--- START Selected text ---

The Michigan Theater
Credit Wikipedia Media Commons / wikipedia.org

America is still processing an unprecedented election.  If you need a break, why not catch a good movie?  In this week's "Cinema Chat," WEMU's David Fair talks with Michigan Theater executive director Russ Collins about the movie business and all the flicks opening this Veterans Day weekend.

Opening Downtown


A timeless story of human connection and self-discovery, this film chronicles the life of a young black man from childhood to adulthood as he struggles to find his place in the world while growing up in a rough neighborhood of Miami.  The story of his struggle to find himself is told across three defining chapters in his life as he experiences the ecstasy, pain, and beauty of falling in love while grappling with his own sexuality.  At once a vital portrait of contemporary African-American life and an intensely personal and poetic meditation on identity, family, friendship, and love, “Moonlight” is a groundbreaking piece of cinema that reverberates with deep compassion and universal truths.  Ty Burr of the Boston Globe writes, “In its quietly radical grace, it's a cultural watershed - a work that dismantles all the ways our media view young black men and puts in their place a series of intimate truths.”  “Moonlight” opens Friday.

“Certain Women”

--- END Selected text ---
--- START Listed entries ---

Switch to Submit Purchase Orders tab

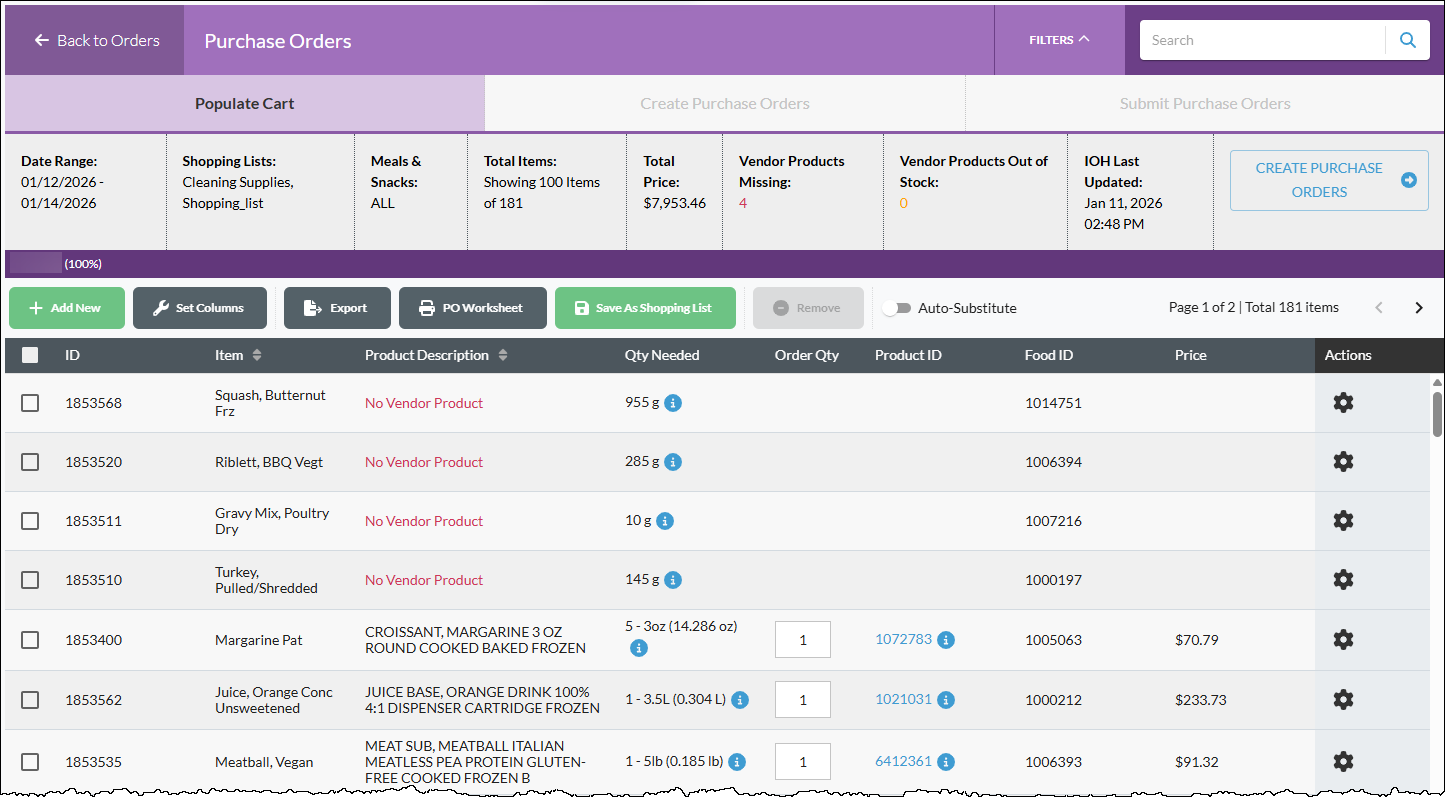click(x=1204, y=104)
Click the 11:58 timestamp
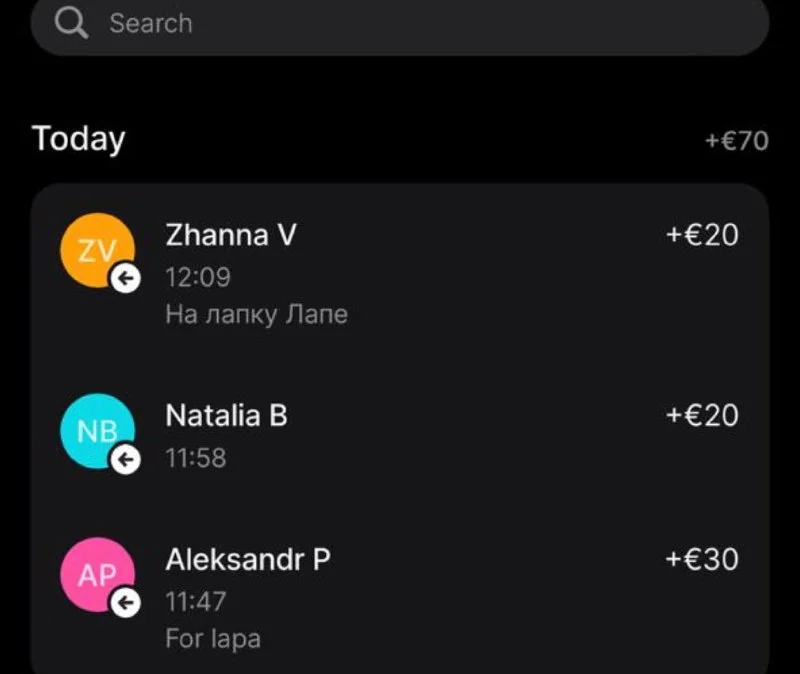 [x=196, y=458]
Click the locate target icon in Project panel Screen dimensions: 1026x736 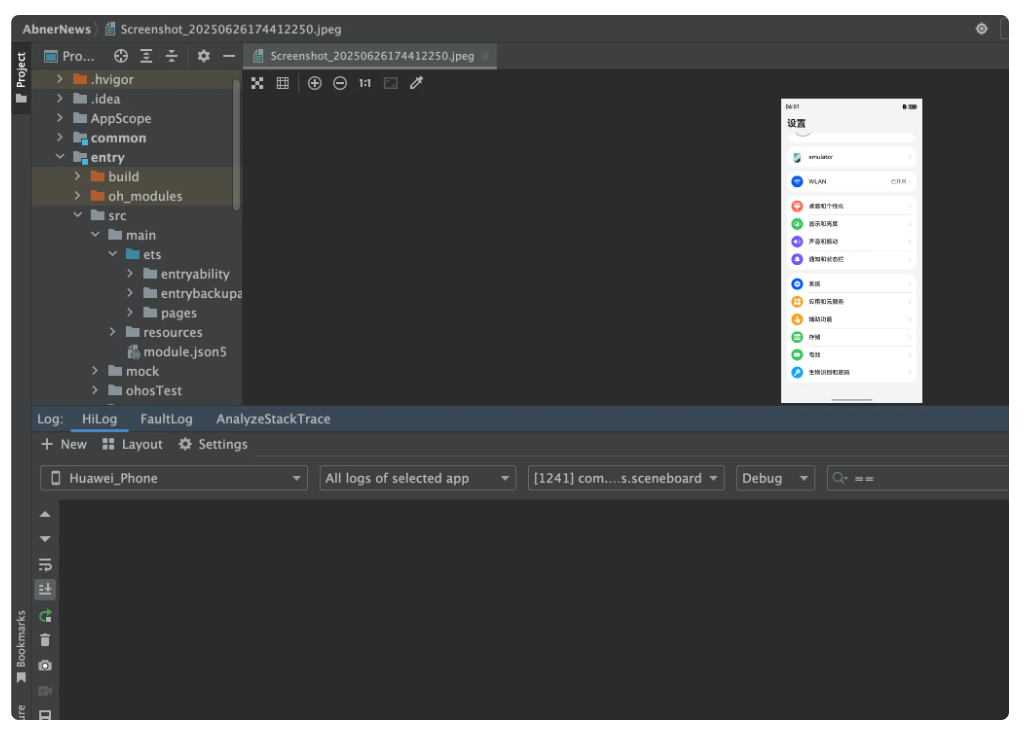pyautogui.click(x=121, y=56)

--- END Listed entries ---
--- START Listed entries ---

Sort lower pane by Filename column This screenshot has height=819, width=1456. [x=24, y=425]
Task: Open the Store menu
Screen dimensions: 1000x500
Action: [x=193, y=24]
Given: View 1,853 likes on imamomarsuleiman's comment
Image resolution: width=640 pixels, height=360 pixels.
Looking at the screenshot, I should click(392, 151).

--- END Listed entries ---
--- START Listed entries ---

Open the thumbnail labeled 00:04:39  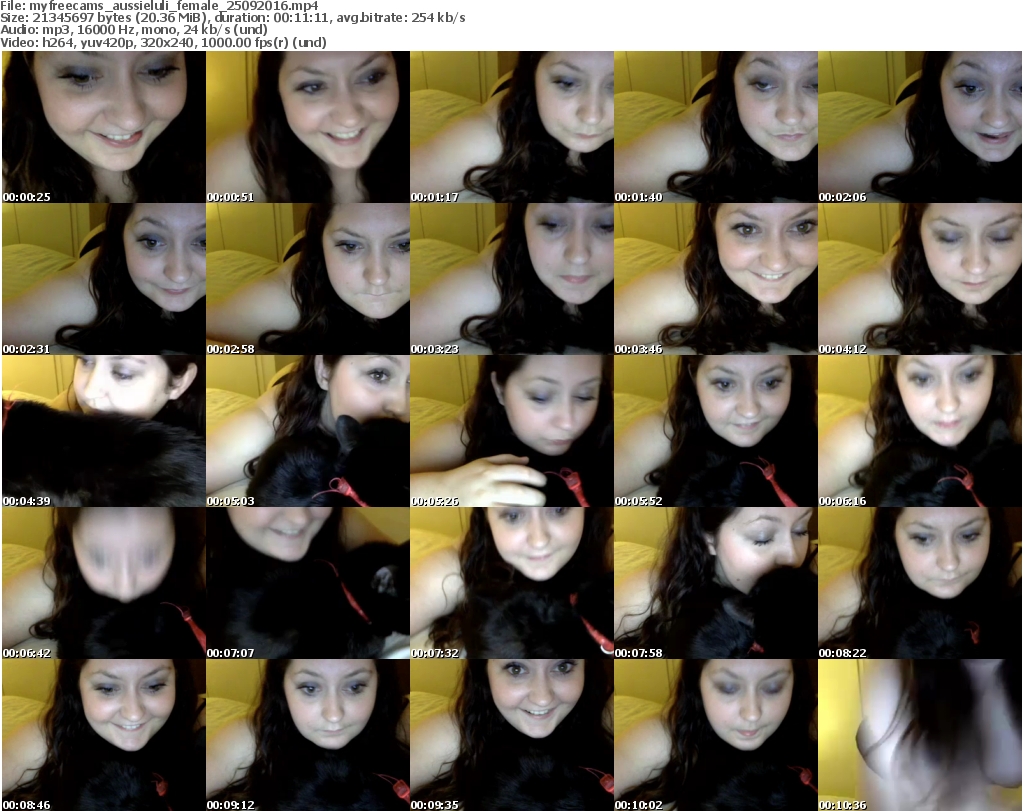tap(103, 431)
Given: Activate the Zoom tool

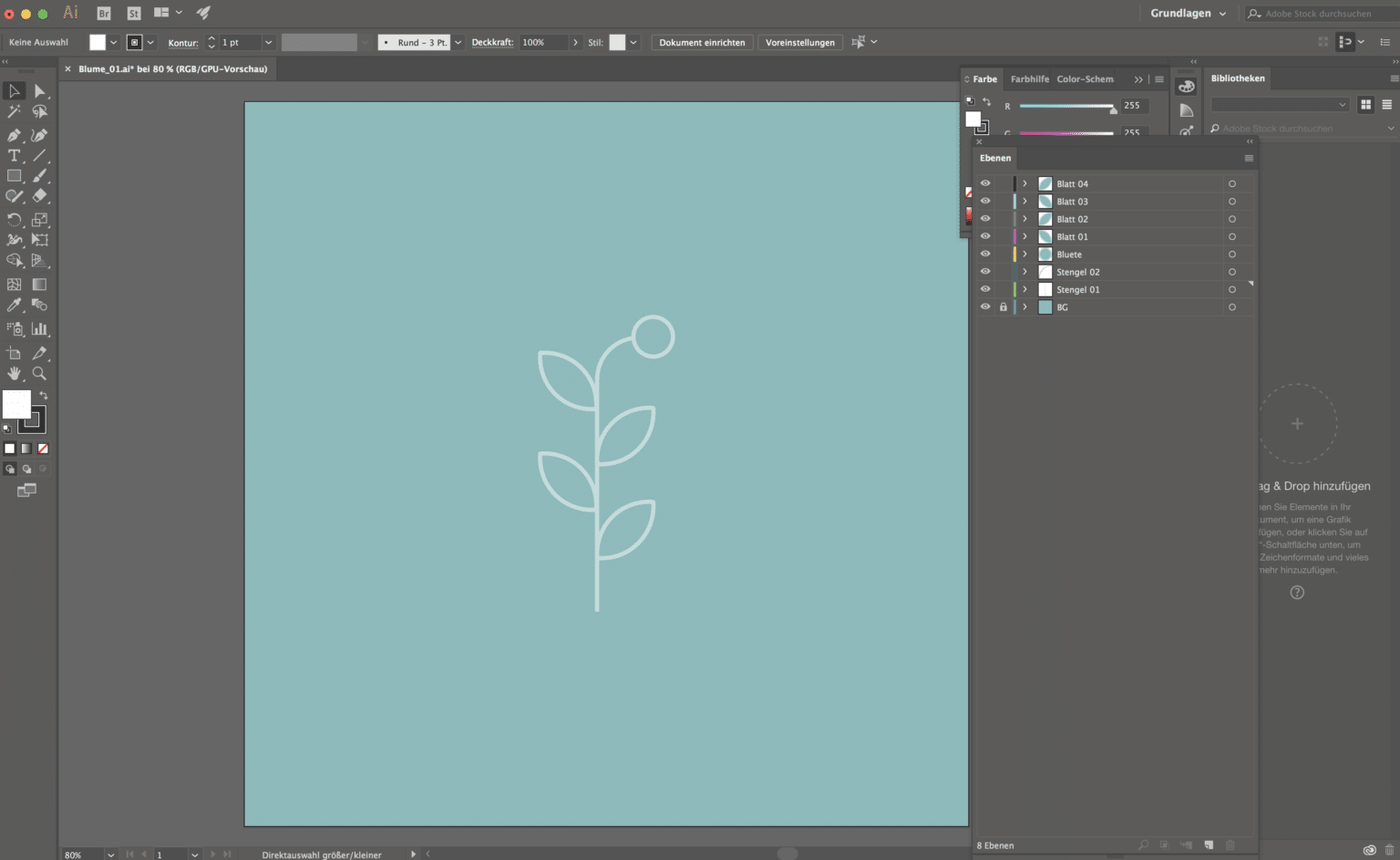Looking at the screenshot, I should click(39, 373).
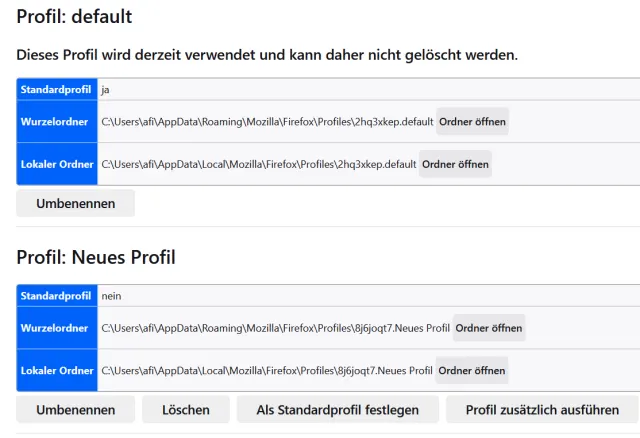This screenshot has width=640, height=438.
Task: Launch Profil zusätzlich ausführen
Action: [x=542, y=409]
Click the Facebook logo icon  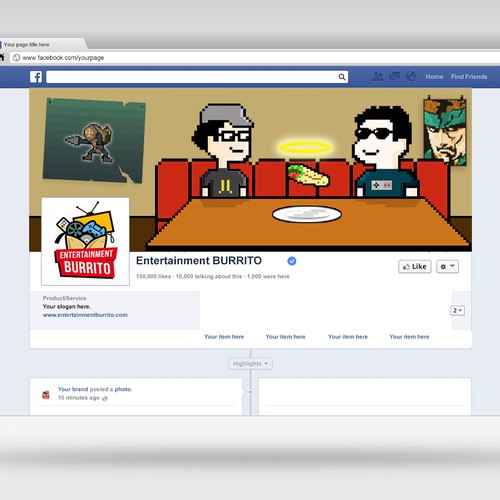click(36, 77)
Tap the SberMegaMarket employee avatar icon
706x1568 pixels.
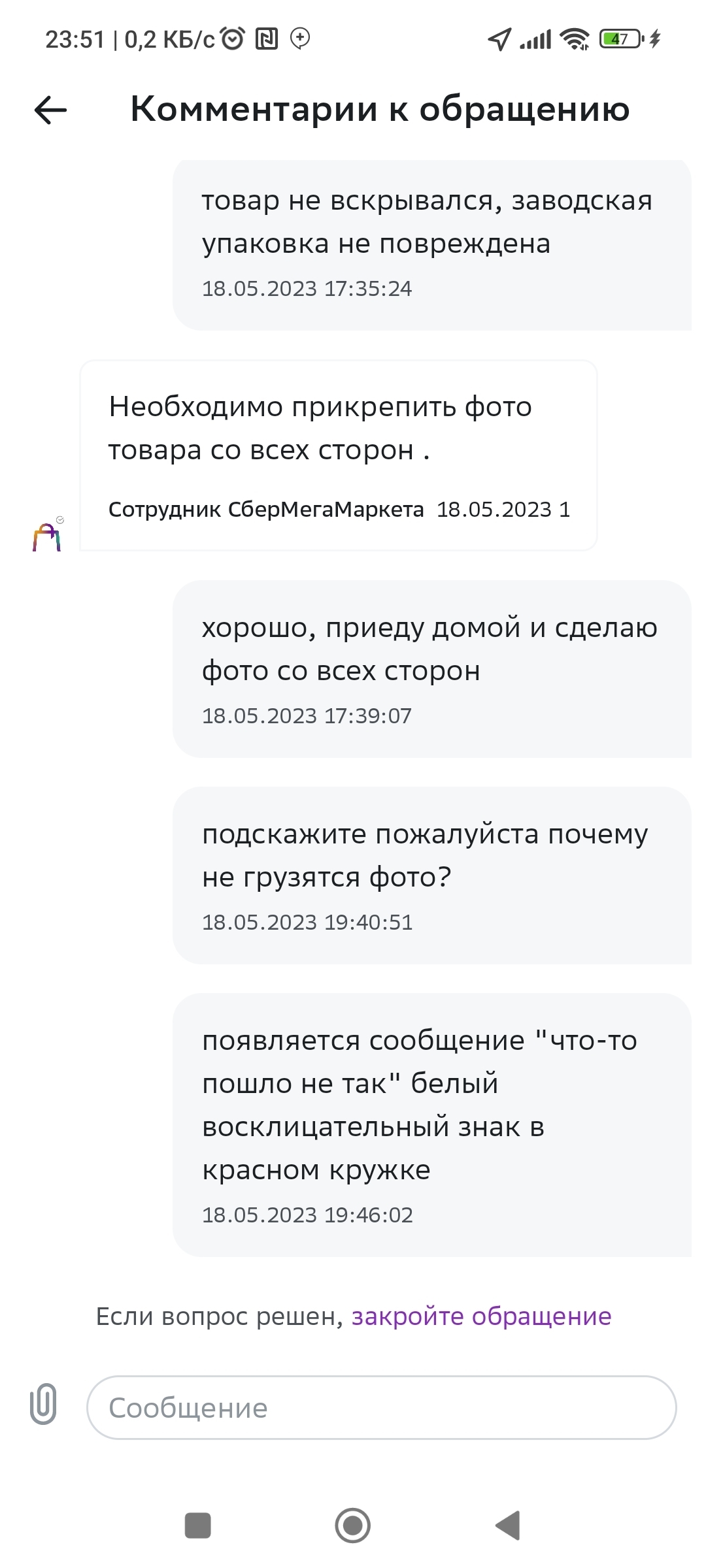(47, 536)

--- END Listed entries ---

■ Requirements
1/ In one to three sentences, explain why Ty Burr, as quoted in the Cinema Chat text, calls "Moonlight" a cultural watershed.
2/ Write the next part of the Cinema Chat text, picking up after its final heading, "Certain Women".
These lines were taken from a separate source and have no connection to the text about the Michigan Theater's Cinema Chat.

■ Solved problems
1/ Ty Burr calls it a cultural watershed because the film dismantles all the ways the media view young black men. In their place it puts a series of intimate truths.

2/
This film features a remarkable ensemble cast led by Michelle Williams, Kristen Stewart, and Laura Dern in a stirring look at three women striving to forge their own paths amidst the wide-open plains of the American Northwest: a lawyer (Dern) who finds herself contending with both office sexism and a hostage situation; a wife and mother (Williams) whose determination to build her dream home puts her at odds with the men in her life; and a young law student (Stewart) who forms an ambiguous bond with a lonely ranch hand (radiant newcomer Lily Gladstone).  As their stories intersect in subtle but powerful ways, a portrait emerges of flawed, but strong-willed individuals in the process of defining themselves.  Ann Hornaday of the Washington Post writes “(director Kelly) Reichardt lets her flawed, enigmatic heroines be, allowing them to keep struggling, persevering and relishing what can sometimes pass for tiny victories.”  “Certain Women” opens Friday.

Continuing Downtown

"A Man Called Ove"

Sweden’s biggest hit since “The Girl With The Dragon Tattoo.”  Adapted from the best-selling novel by Fredrik Bachman, “A Man Called Ove” follows the titular character, Ove, the quintessential angry old man next door. An isolated retiree with strict principles and a short fuse, who spends his days enforcing block association rules that only he cares about, and visiting his wife’s grave, Ove has given up on life. Enter a boisterous young family next door who accidentally flattens Ove’s mailbox while moving in and earning his special brand of ire.  Yet from this inauspicious beginning an unlikely friendship forms and we come to understand Ove’s past happiness and heartbreaks.  What emerges is a heartwarming tale of unreliable first impressions and the gentle reminder that life is sweeter when it’s shared.  Alissa Simon of Variety calls the film “a touching comic crowd pleaser that may call for a tissue or two by the end.” 

"Gimme Danger"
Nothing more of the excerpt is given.